We show that the correlation of any quadratic Boolean function can be read out from its so-called disjoint quadratic form. We further propose a polynomial-time algorithm that can transform an arbitrary quadratic Boolean function into its disjoint quadratic form. With this algorithm, the exact correlation of quadratic Boolean functions can be computed efficiently.

We apply this method to analyze the linear trails of \(\mathsf {MORUS}\) (one of the seven finalists of the CAESAR competition), which are found with the help of a generic model for linear trails of \(\mathsf {MORUS}\)-like key-stream generators. In our model, any tool for finding linear trails of block ciphers can be used to search for trails of \(\mathsf {MORUS}\)-like key-stream generators. As a result, a set of trails with correlation \(2^{-38}\) is identified for all versions of full \(\mathsf {MORUS}\), while the correlations of previously published best trails for \(\mathsf {MORUS}\)-640 and \(\mathsf {MORUS}\)-1280 are \(2^{-73}\) and \(2^{-76}\) respectively (ASIACRYPT 2018). This significantly improves the complexity of the attack on \(\mathsf {MORUS}\)-1280-256 from \(2^{152}\) to \(2^{76}\).
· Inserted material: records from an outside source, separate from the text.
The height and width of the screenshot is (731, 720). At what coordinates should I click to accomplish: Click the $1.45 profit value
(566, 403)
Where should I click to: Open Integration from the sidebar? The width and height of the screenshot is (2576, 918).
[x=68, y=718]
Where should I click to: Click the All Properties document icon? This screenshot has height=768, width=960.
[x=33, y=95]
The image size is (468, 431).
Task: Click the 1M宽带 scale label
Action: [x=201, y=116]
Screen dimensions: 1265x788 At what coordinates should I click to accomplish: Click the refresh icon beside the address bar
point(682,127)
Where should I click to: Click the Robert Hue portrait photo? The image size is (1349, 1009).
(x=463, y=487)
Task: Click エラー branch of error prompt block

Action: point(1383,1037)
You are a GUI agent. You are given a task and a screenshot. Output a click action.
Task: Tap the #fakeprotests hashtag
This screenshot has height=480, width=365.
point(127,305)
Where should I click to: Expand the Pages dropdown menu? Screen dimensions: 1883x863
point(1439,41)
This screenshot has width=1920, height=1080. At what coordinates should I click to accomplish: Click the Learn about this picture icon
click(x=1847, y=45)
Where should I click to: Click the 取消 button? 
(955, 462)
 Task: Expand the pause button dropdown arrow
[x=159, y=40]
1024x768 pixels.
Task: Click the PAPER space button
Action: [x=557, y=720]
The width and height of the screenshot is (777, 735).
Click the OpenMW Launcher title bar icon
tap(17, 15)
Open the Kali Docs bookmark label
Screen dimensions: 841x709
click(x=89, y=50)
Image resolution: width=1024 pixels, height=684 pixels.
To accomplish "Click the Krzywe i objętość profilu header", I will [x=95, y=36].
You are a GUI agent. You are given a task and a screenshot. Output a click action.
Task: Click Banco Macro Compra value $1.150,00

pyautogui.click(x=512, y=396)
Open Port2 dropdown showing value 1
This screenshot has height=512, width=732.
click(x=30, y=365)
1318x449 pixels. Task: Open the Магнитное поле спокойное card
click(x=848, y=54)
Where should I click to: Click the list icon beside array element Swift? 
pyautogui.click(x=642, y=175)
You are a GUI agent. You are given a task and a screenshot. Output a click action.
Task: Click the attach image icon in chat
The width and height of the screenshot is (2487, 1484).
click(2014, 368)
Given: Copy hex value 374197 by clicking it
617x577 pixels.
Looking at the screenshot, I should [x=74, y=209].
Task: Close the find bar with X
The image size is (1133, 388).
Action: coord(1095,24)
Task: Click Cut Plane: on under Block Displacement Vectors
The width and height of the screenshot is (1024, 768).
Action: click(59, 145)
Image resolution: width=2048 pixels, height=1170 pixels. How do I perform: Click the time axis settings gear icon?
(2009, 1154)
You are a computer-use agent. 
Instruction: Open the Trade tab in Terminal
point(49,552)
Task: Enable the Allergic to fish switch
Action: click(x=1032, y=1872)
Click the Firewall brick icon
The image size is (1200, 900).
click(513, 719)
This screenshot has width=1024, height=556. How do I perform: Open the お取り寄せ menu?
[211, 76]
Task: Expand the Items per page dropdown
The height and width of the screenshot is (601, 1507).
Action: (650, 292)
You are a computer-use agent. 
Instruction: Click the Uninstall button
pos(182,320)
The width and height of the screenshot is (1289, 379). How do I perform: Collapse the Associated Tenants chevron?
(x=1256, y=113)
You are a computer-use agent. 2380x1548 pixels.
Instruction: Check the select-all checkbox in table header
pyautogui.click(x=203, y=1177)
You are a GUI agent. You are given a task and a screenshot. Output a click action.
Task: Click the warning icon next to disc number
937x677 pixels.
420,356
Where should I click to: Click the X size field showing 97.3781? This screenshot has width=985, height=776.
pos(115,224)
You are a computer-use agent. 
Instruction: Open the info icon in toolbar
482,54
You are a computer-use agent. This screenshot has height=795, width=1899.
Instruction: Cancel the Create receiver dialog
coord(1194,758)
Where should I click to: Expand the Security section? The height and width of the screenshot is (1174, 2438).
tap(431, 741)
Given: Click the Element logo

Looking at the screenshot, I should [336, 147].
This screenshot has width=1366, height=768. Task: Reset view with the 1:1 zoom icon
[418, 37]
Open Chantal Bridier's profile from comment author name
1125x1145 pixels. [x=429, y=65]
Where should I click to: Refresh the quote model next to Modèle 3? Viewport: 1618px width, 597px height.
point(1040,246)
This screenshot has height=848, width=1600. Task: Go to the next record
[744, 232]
These new trails also lead to the first distinguishing and message-recovery attacks on \(\mathsf {MORUS}\)-640-128 and \(\mathsf {MORUS}\)-1280-128 with surprisingly low complexities around \(2^{76}\).

Moreover, we observe that the condition for exploiting these trails in an attack can be more relaxed than previously thought, which shows that the new trails are superior to previously published ones in terms of both correlation and the number of ciphertext blocks involved.